A TENTAÇÃO
(1 Cor 10,
13)
"As
tentações que vos acometeram tiveram medida humana. Deus é fiel; não
permitirá que sejais tentados acima das vossas forças. Mas, com a
tentação, ele vos dará os meios de sair dela e a força para a
suportar".
Nesse
trecho de 1Cor 10, 13, o Apóstolo São Paulo recorda a fidelidade de
Deus que nunca permite que sejamos tentados acima das nossas forças, e
sempre nos dá as graças necessárias para poder vencer na luta:
"Se alguém aduz a desculpa de
que a debilidade da natureza o impede de amar a Deus, ensina-se que
Deus, que pede o nosso amor, derramou nos nossos corações a virtude da
caridade por meio do Seu Santo Espírito (cfr Rm 5, 5); e o nosso Pai
Celestial dá este bom Espírito àqueles que lhO pedem (cfr Lc 9, 13); e
assim com razão Lhe suplicava Santo Agostinho: Dá o que mandas, e
manda o que quiseres (Confissões, X, 29, 31 e 37).

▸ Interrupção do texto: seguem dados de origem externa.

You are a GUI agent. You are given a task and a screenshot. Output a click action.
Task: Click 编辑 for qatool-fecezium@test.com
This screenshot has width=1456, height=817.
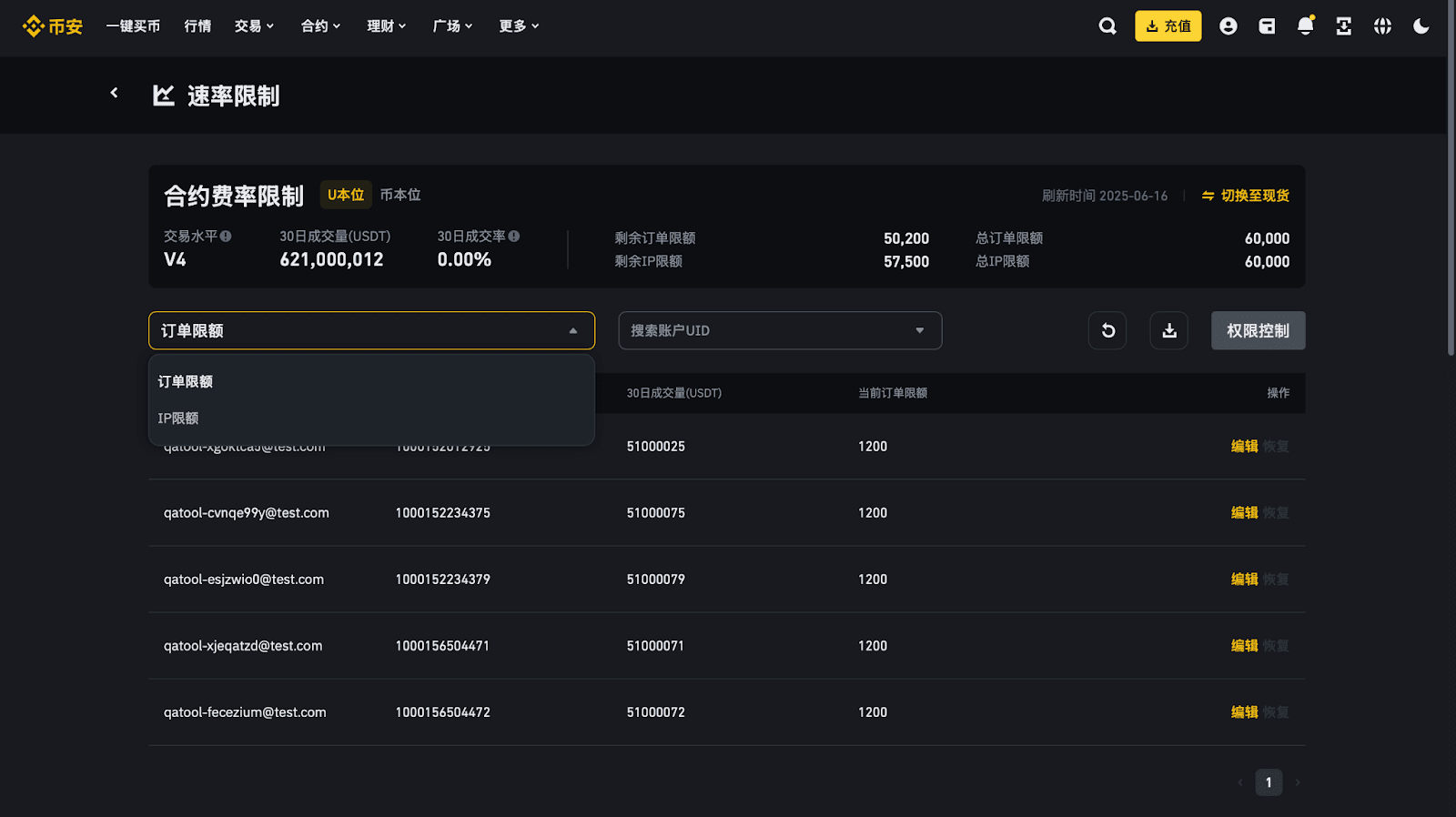coord(1244,712)
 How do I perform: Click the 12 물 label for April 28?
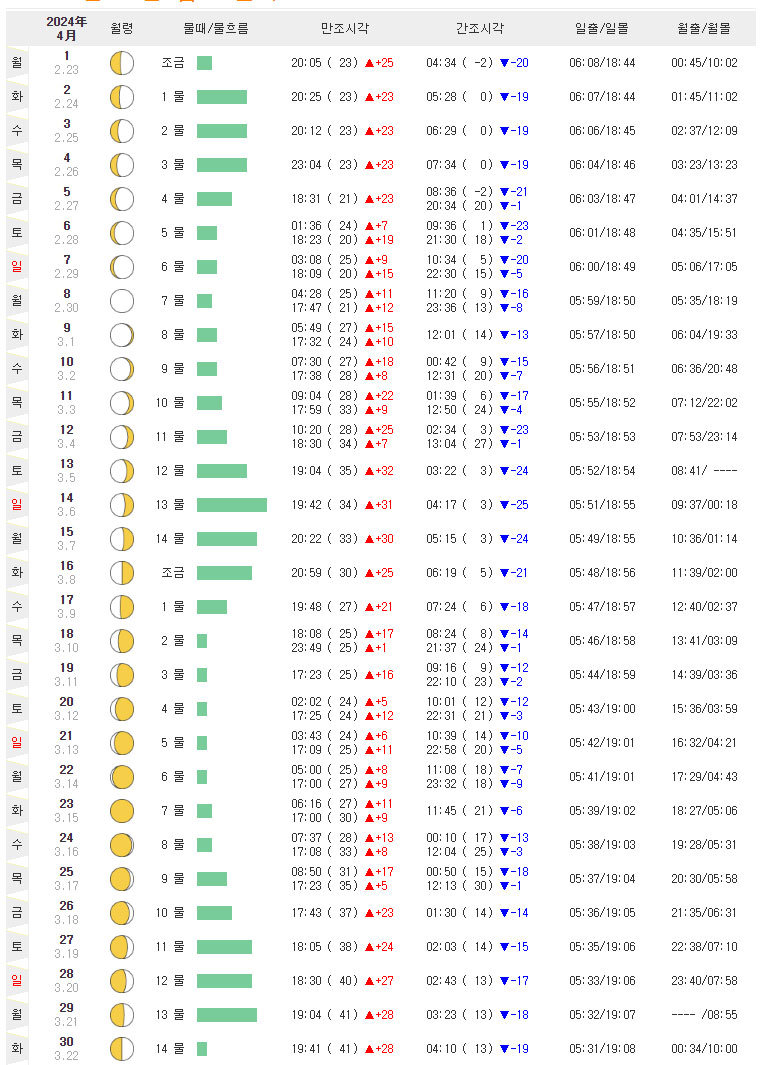(173, 981)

E, uma vez que está
à nossa disposição o auxílio divino, especialmente depois de que pela
morte de Cristo Nosso Senhor foi lançado fora o Príncipe deste mundo,
não há por que ficarmos aterrados pela dificuldade da obra; porque
nada é difícil para quem ama"
(São Pio V, Catecismo Romano, III, 1, 7).
Quando Santo Inácio de Loiola se entregava aos exercícios de
penitência e oração na gruta de Manresa, Deus, para fortificar-lhe a
virtude por meio do combate, permitiu ao demônio que o assaltasse de
vários modos. Tendo o tentador estudado o coração de Inácio,
encontrando-o inacessível aos golpes da avareza e da luxúria, julgou
poder vencê-lo pela vanglória. Sugeriu-lhe o pensamento de que era um
grande santo, e, encobrindo-lhe os pecados, fez-lhe uma excelente
descrição das aspérrimas penitências, esmolas e longas horas que
passava em oração, bem como de todas as virtudes por ele praticadas. O
servo de Deus, iluminado pela graça, reconheceu que aquelas sugestões
de vanglória vinham do demônio, espírito orgulhoso, e não do Espírito
Santo que é espírito de humildade. Assim venceu ele o astuto inimigo
só com a lembrança de seus grandes pecados e a meditação do inferno
que tantas vezes merecera.
Esperava-o outra prova. Foi privado da paz do coração, da
tranquilidade interior, de que gozava após a sua conversão, e
invadiram-no trevas, temores, cuidados, inquietações. Parecia-lhe que
tudo que fazia era pecado, que nada agradava a Deus e que Nosso Senhor
o abandonara.
Eram
temores exagerados, sem fundamento, angústias de espírito e escrúpulos
com que o demônio queria tornar-lhe o caminho da vida espiritual
áspero e aborrecido e lançá-lo no desespero. Mas também aqui o demônio
teve de meter a viola no saco e os carretéis na algibeira, porque, com
a paciência e sobretudo com a obediência cega ao seu confessor, Inácio
saiu triunfante dessa nova tentação. Seguiu a voz do ministro de Deus
como se fora a do próprio Jesus Cristo, e recuperou a calma.
O
demônio tentou ainda abalar a confiança do Santo.
─
Como, ─ dizia-lhe interiormente ─ como poderás continuar nessa vida
tão austera? És moço, tens ainda cinquenta anos de vida: como poderás,
por tanto tempo, aguentar uma vida tão penosa?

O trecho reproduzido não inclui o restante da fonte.